[DynInst_API:] [dyninst/dyninst] c31ce1: AMDGPU: inter-module emitCall via GOT slot + S_SWA...


Date: Tue, 09 Jun 2026 19:58:55 -0700
From: bbiiggppiigg <noreply@xxxxxxxxxx>
Subject: [DynInst_API:] [dyninst/dyninst] c31ce1: AMDGPU: inter-module emitCall via GOT slot + S_SWA...
  Branch: refs/heads/bbiiggppiigg/amdgpu-func-call-protoype
  Home:   https://github.com/dyninst/dyninst
  Commit: c31ce1861c16b0e60f603d08ef6478e47f1da264
      https://github.com/dyninst/dyninst/commit/c31ce1861c16b0e60f603d08ef6478e47f1da264
  Author: wuxx1279 <bbiiggppiigg@xxxxxxxxx>
  Date:   2026-06-09 (Tue, 09 Jun 2026)

  Changed paths:
    A AMDGPU_CALL_SUPPORT_NOTES.md
    M dyninstAPI/src/BPatch/BPatch_image.C
    M dyninstAPI/src/addressSpace.C
    M dyninstAPI/src/emit-amdgpu.C
    M dyninstAPI/src/emit-amdgpu.h
    M dyninstAPI/src/inst-amdgpu.C
    M dyninstAPI/src/parse_func.C
    M dyninstAPI/src/trampolines/baseTramp.C
    M symtabAPI/CMakeLists.txt
    M symtabAPI/src/Symtab-lookup.C
    M symtabAPI/src/Symtab.C
    A symtabAPI/src/relocationEntry-elf-amdgpu.C

  Log Message:
  -----------
  AMDGPU: inter-module emitCall via GOT slot + S_SWAPPC, loader-aware reloc

Enable EmitterAmdgpuGfx908::emitCall for the inter-module (external) case:
a snippet that calls a function defined in another code object now emits a
per-callee 8-byte slot, a dynamic relocation against the callee, and a
PC-relative load + S_SWAPPC_B64 indirect call.

What this does:

- inst-amdgpu.C: implement getInterModuleFuncAddr (slot via inferiorMalloc +
  addDependentRelocation), mirroring the x86/aarch64 GOT pattern.
- emit-amdgpu.{h,C}: emitIndirectCall computes the slot address PC-relative
  (S_GETPC_B64 + 64-bit add of the link-time delta, same idiom as
  emitLongJump) â NOT an absolute immediate, which would be wrong for a
  position-independent code object â then S_LOAD_DWORDX2 + S_SWAPPC_B64.
  emitCall wires the external path; clobberAllFuncCall added (conservative).
- baseTramp.C: guarded() returns false on AMDGPU. The recursion guard expands
  to DYNINST_lock/unlock_tramp_guard() (host-only runtime) and its If-condition
  needs a value-returning call, which AMDGPU emitCall does not provide; without
  this, any func-call snippet aborted at operatorAST.C:273 "returned register
  invalid".
- symtabAPI Symtab.C addExternalSymbolReference: on AMDGPU, force the
  relocation placeholder to ST_NOTYPE and retarget it to ".dyninst.<callee>"
  (both .dynsym and .symtab, plus the reloc name). Verified against ROCr loader
  source: ApplyDynamicRelocation only name-resolves STT_NOTYPE symbols against
  agent_symbols_, and PullElf only registers STT_OBJECT/kernels â so an
  STT_FUNC reloc resolves locally to a segment base, not the callee. Pairs with
  an external build step that exports STT_OBJECT ".dyninst.<callee>" aliases.
- relocationEntry-elf-amdgpu.C (new) + CMake: R_AMDGPU_* constants and
  getGlobalRelType (R_AMDGPU_ABS64) since glibc elf.h lacks them.
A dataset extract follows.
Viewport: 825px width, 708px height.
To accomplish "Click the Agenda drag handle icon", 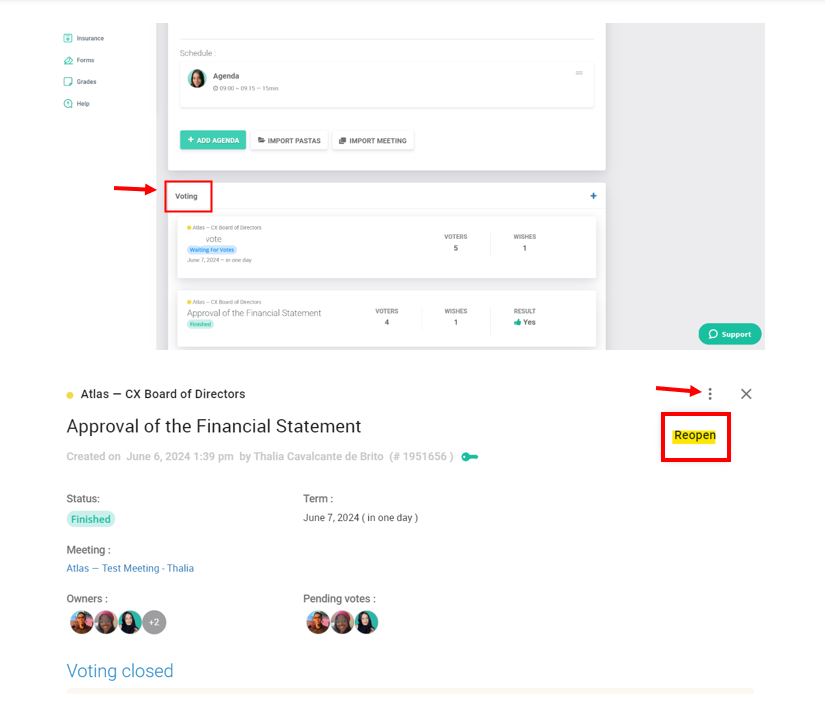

What is NOT done (see AMDGPU_CALL_SUPPORT_NOTES.md):

- Intra-module direct call: still asserts (deferred).
- Calling convention: arguments and return value not pinned; emitCall asserts
  on non-empty operands and returns Null_Register. clobberAllFuncCall is
  maximally conservative as a result.
- Live-process (non-BinaryEdit) indirect call: asserts.
- End-to-end load-time resolution not yet confirmed on hardware: the slot must
  receive the callee entry (not a pointer-to-pointer), the provider and
  consumer must load into one hsa_executable_t, and which symbol table
  PullElf::getSymbolTable() reads (.dynsym vs .symtab) is untraced â the
  .symtab mirror is currently a hedge.
- gfx90a/gfx940 gated alongside gfx908 but untested.

Also includes temporary debug fprintf tracing in BPatch_image.C,
addressSpace.C, parse_func.C, Symtab-lookup.C from the instrumentability
investigation (to be removed before merge).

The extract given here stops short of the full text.